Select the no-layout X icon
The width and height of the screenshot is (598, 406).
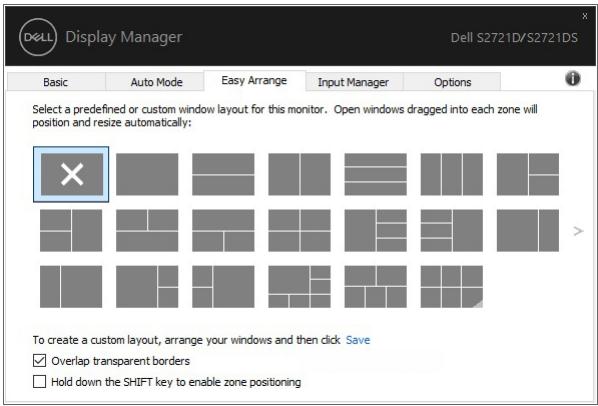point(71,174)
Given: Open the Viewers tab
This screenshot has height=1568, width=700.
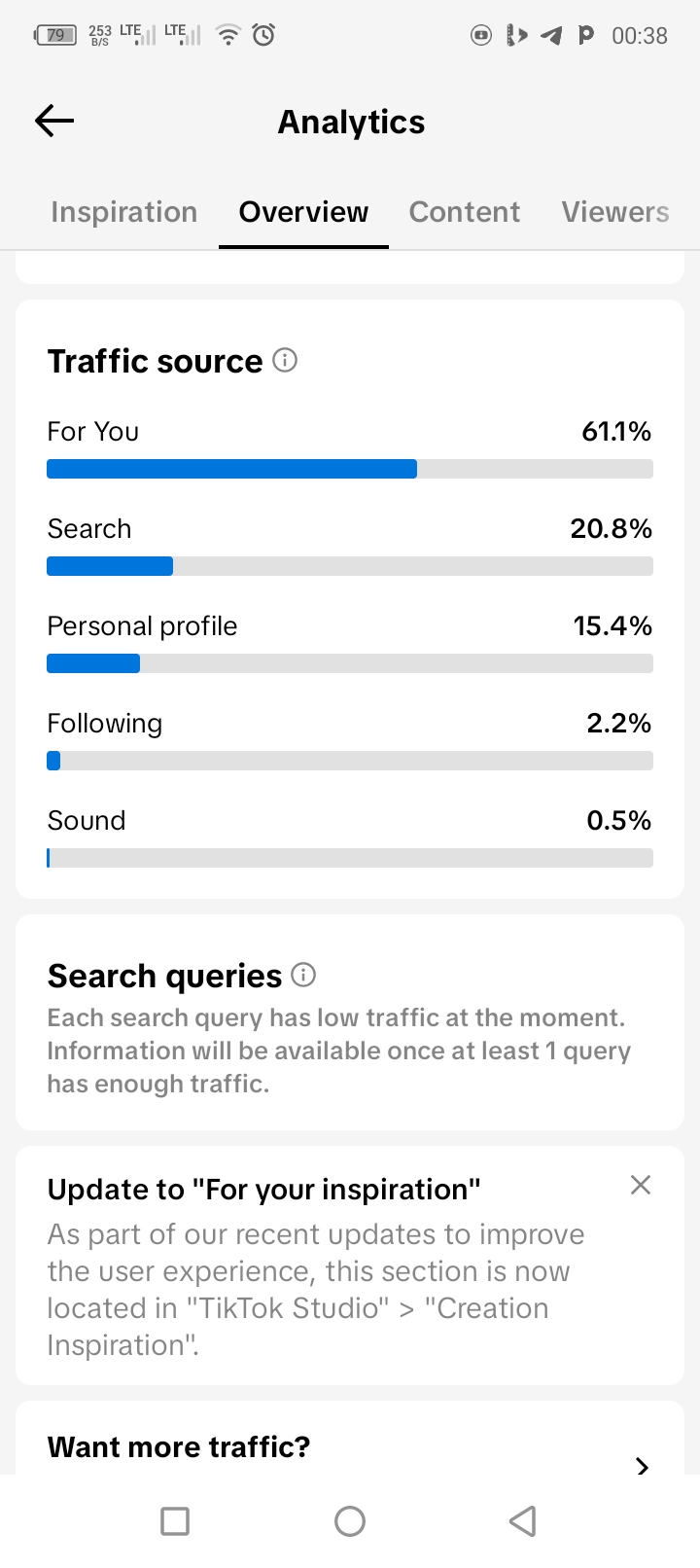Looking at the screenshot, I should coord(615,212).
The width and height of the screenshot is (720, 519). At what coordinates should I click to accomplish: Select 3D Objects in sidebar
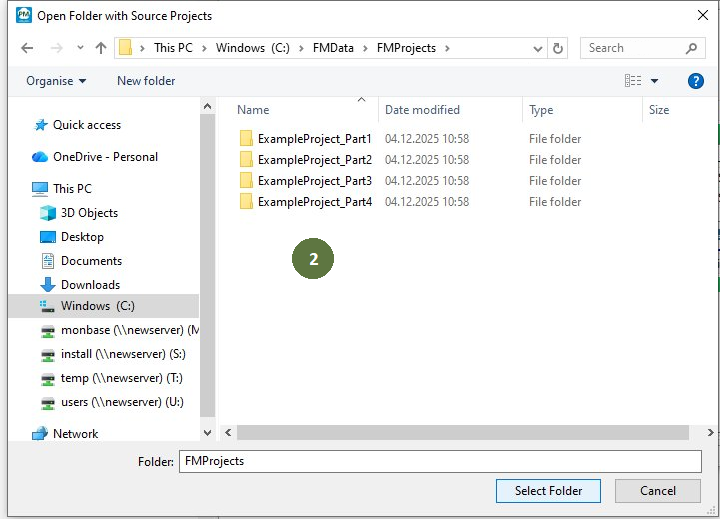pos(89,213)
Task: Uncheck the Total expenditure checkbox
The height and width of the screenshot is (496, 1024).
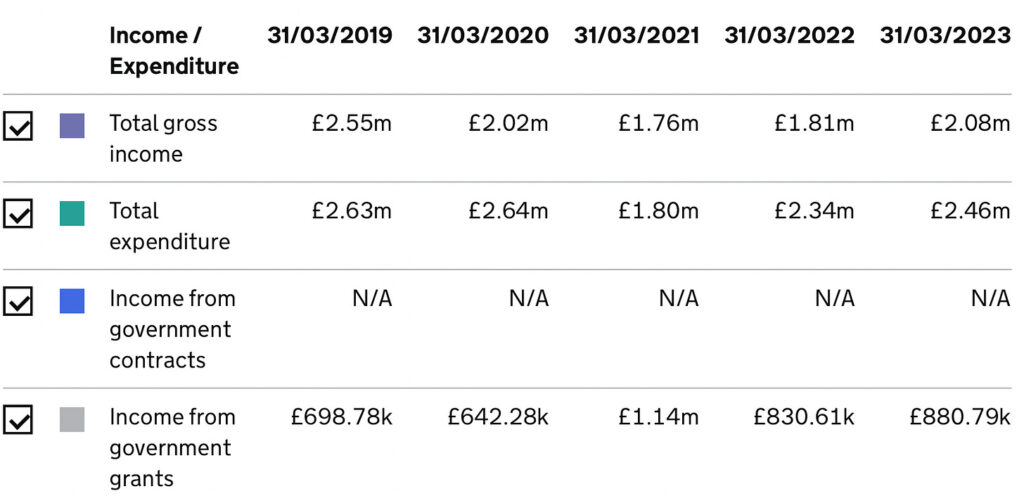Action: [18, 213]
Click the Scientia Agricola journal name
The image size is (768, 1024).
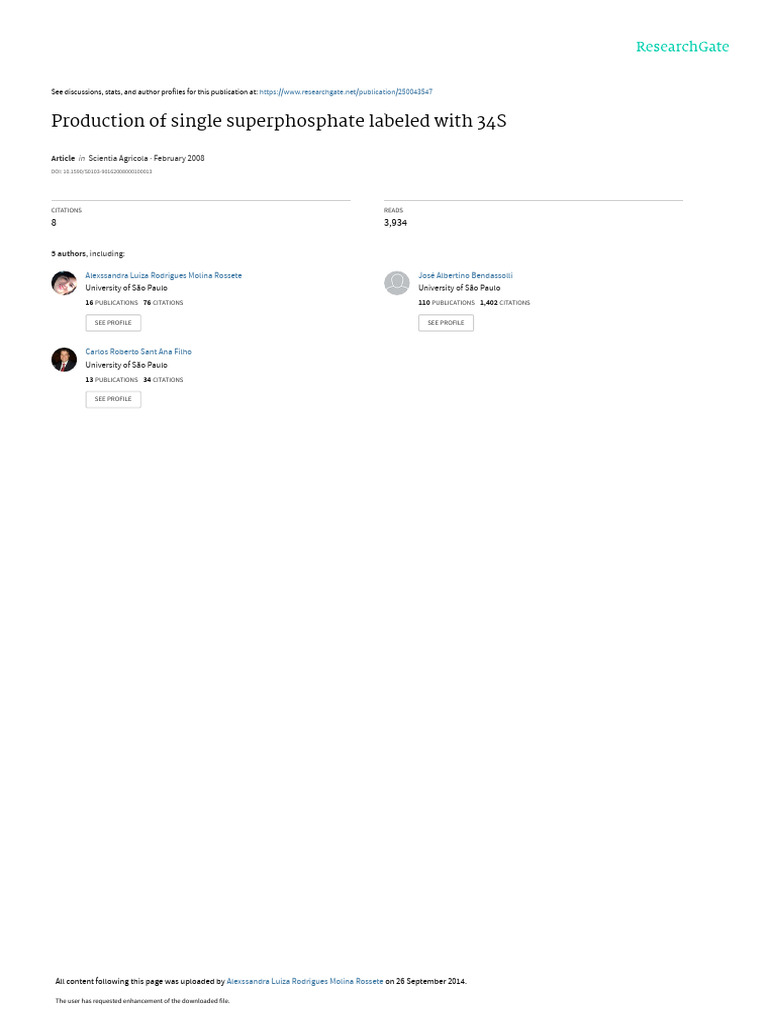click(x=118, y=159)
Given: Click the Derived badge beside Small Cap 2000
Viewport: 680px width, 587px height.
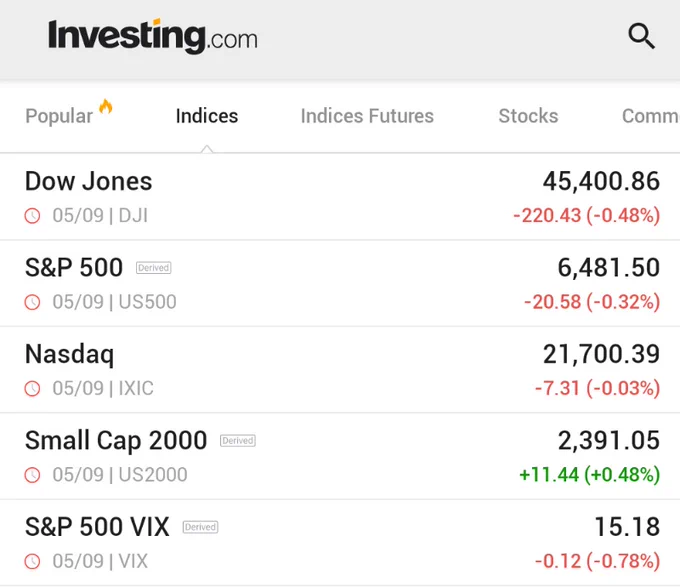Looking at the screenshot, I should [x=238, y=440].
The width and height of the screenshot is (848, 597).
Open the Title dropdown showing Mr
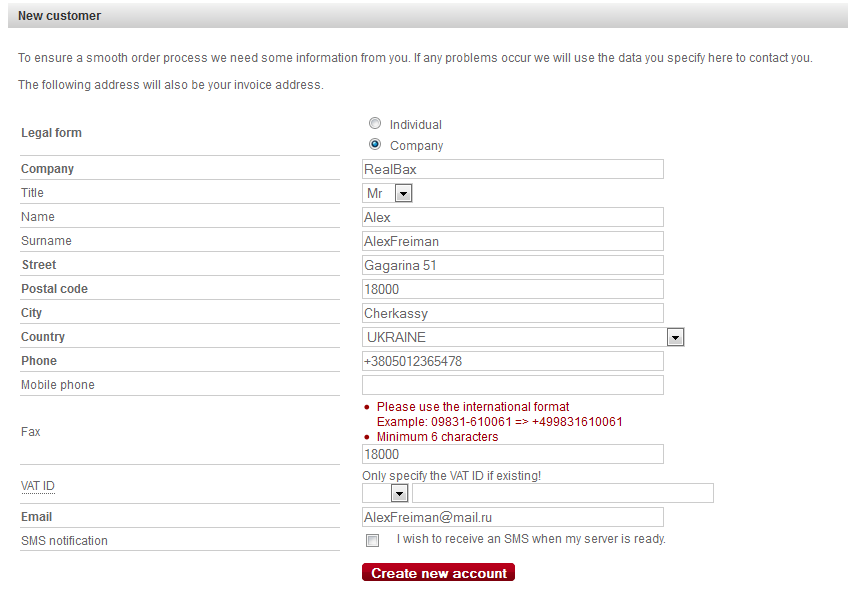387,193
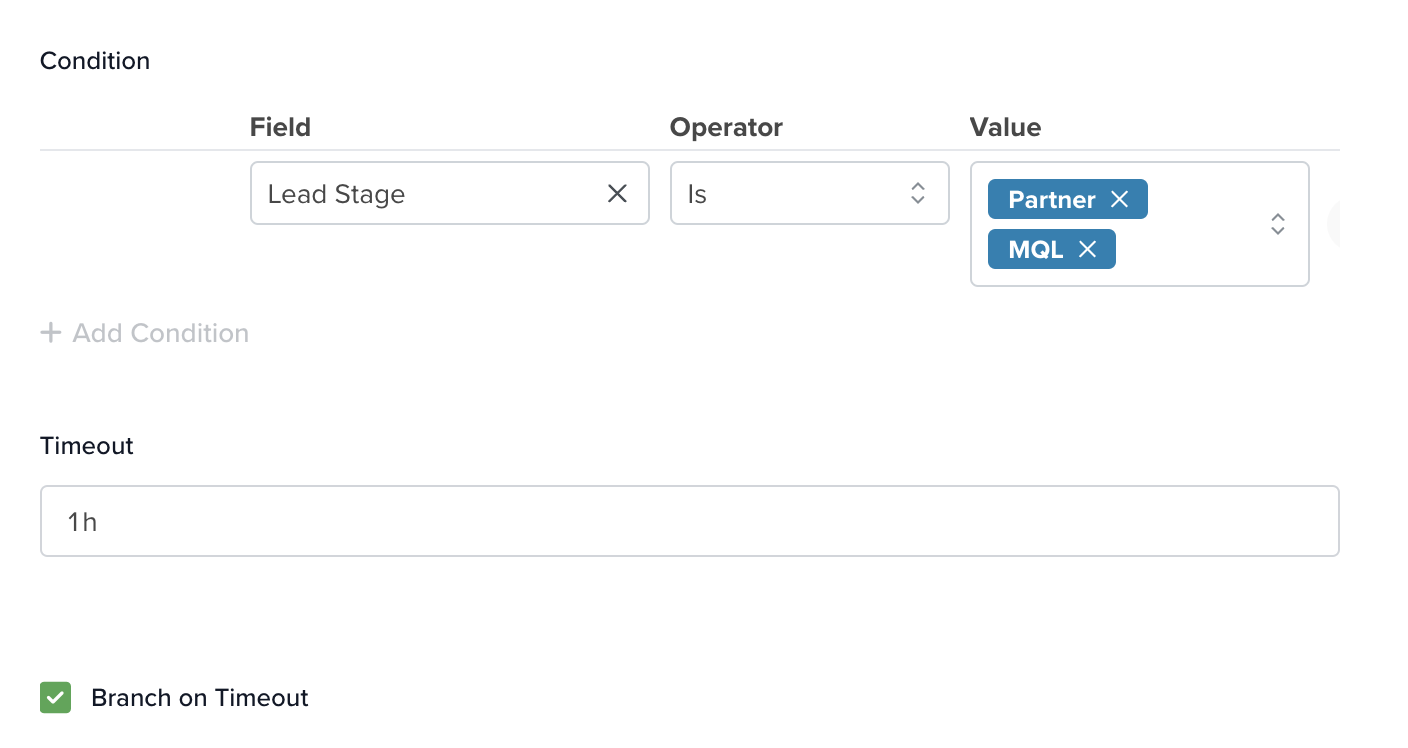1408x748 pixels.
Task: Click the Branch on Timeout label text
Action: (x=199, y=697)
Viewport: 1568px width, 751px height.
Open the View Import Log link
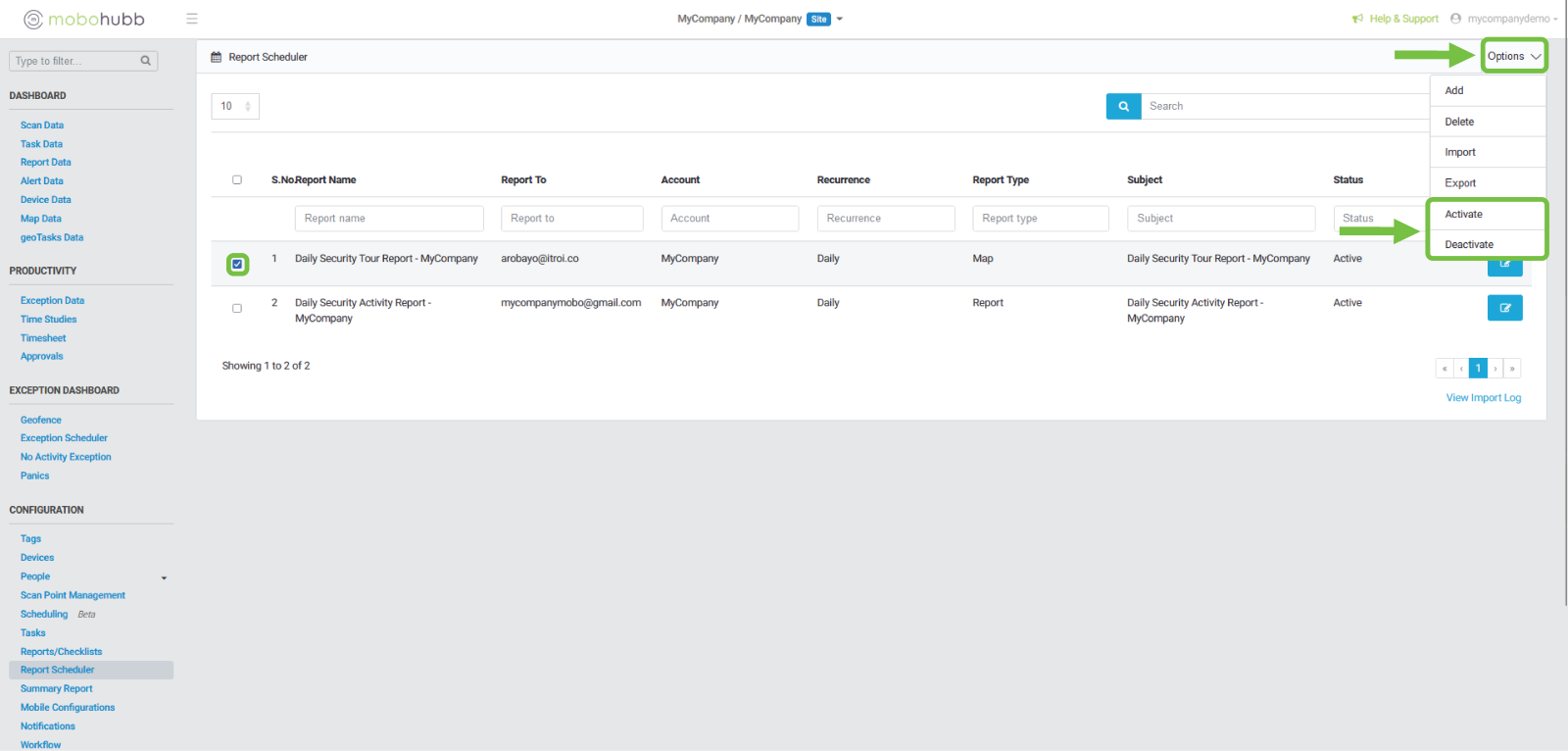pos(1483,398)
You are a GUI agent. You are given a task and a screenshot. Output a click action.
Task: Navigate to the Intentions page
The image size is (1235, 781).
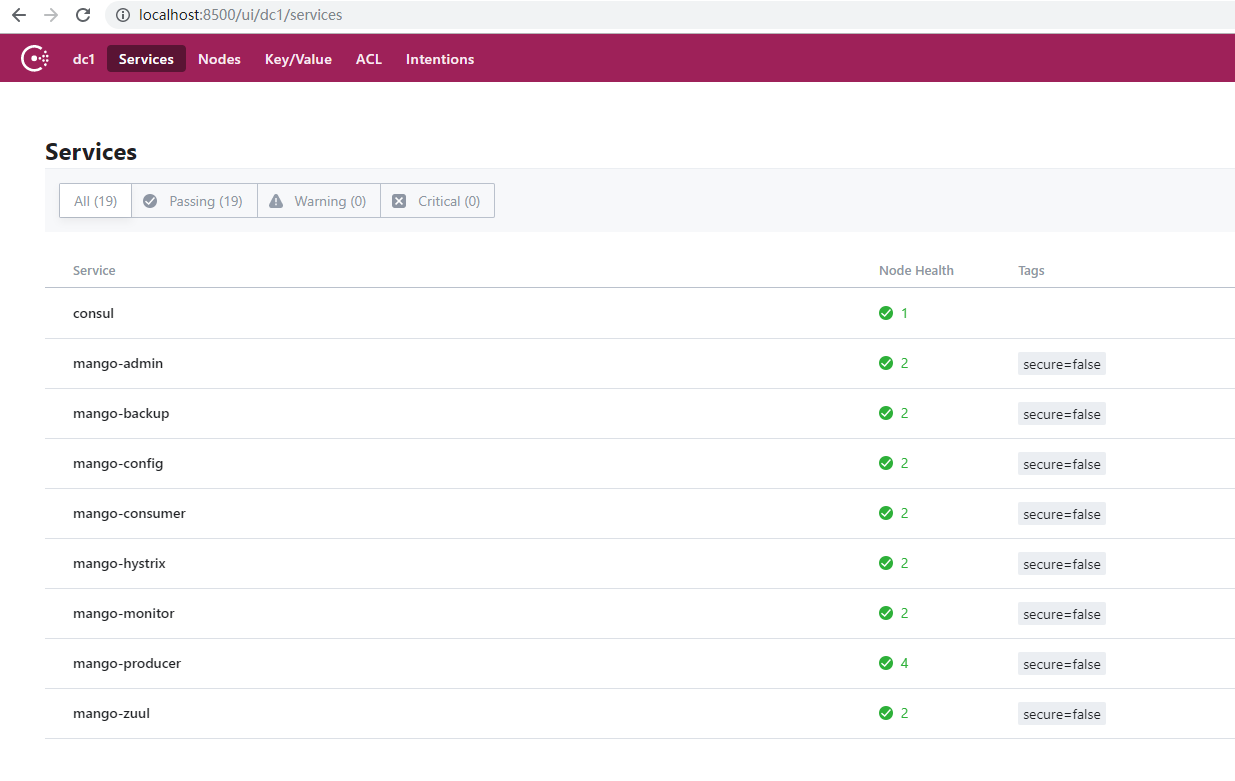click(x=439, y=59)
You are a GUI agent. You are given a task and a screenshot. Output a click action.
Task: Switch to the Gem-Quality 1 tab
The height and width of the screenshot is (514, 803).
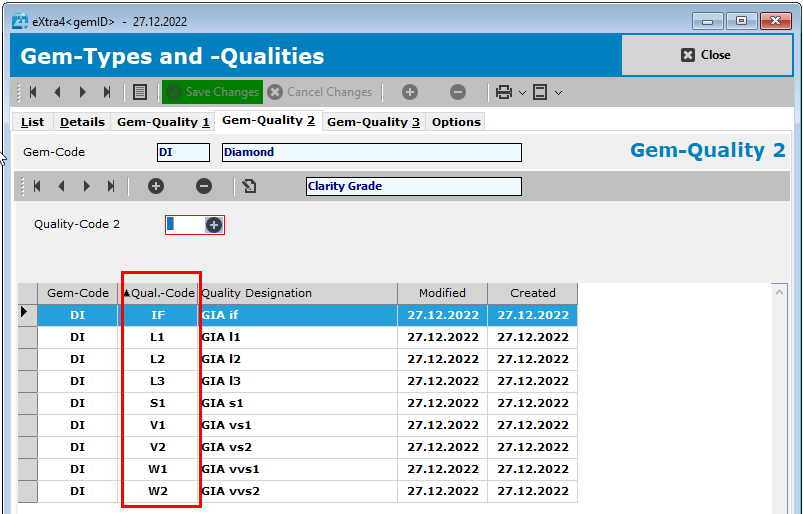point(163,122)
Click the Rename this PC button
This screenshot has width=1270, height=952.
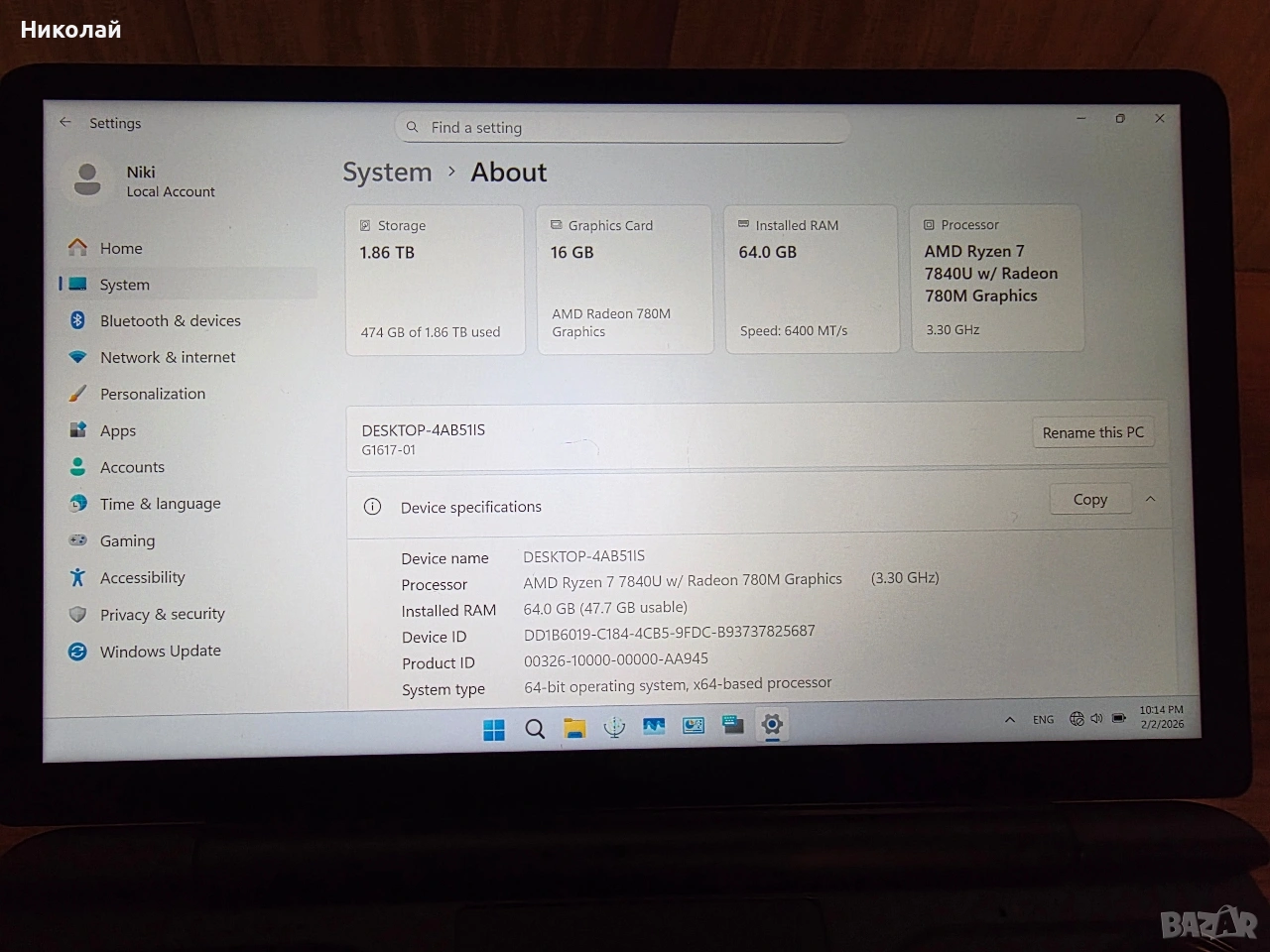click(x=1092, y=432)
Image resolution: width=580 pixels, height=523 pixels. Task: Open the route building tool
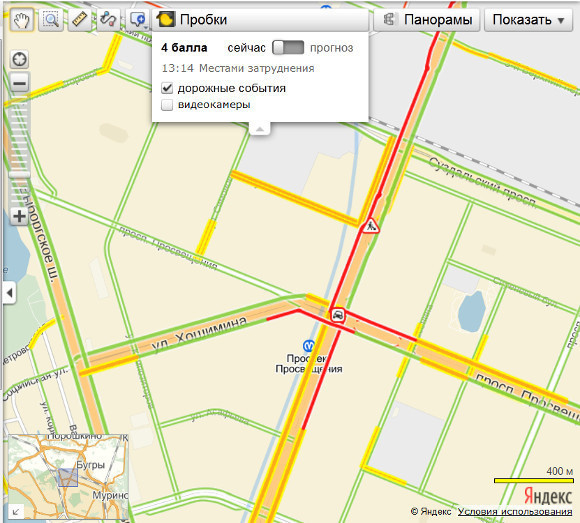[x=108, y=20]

----

INSTRUCTIONS TO FOLLOW: From the first line to the last, repeat the listing exactly and skip its images.

REPLY TO THE TASK:
Select the no-layout X icon
The width and height of the screenshot is (598, 406).
point(71,174)
Given: Open the Viewers tab
This screenshot has height=1568, width=700.
Looking at the screenshot, I should coord(615,212).
The width and height of the screenshot is (720, 519). At what coordinates should I click to accomplish: Select 3D Objects in sidebar
pos(89,213)
Task: Uncheck the Total expenditure checkbox
The height and width of the screenshot is (496, 1024).
Action: [18, 213]
Click the Scientia Agricola journal name
The image size is (768, 1024).
click(x=118, y=159)
Given: Click the Derived badge beside Small Cap 2000
Viewport: 680px width, 587px height.
Looking at the screenshot, I should [x=238, y=440].
The width and height of the screenshot is (848, 597).
Open the Title dropdown showing Mr
387,193
1408x748 pixels.
Task: Click the Branch on Timeout label text
Action: (x=199, y=697)
Viewport: 1568px width, 751px height.
Open the View Import Log link
pos(1483,398)
You are a GUI agent. You are given a task and a screenshot. Output a click action.
Task: Navigate to the Intentions page
The image size is (1235, 781).
click(x=439, y=59)
You are a GUI agent. You are given a task and a screenshot. Output a click action.
Task: Switch to the Gem-Quality 1 tab
The height and width of the screenshot is (514, 803).
point(163,122)
Click the Rename this PC button
This screenshot has width=1270, height=952.
click(x=1092, y=432)
Image resolution: width=580 pixels, height=523 pixels. Task: Open the route building tool
[x=108, y=20]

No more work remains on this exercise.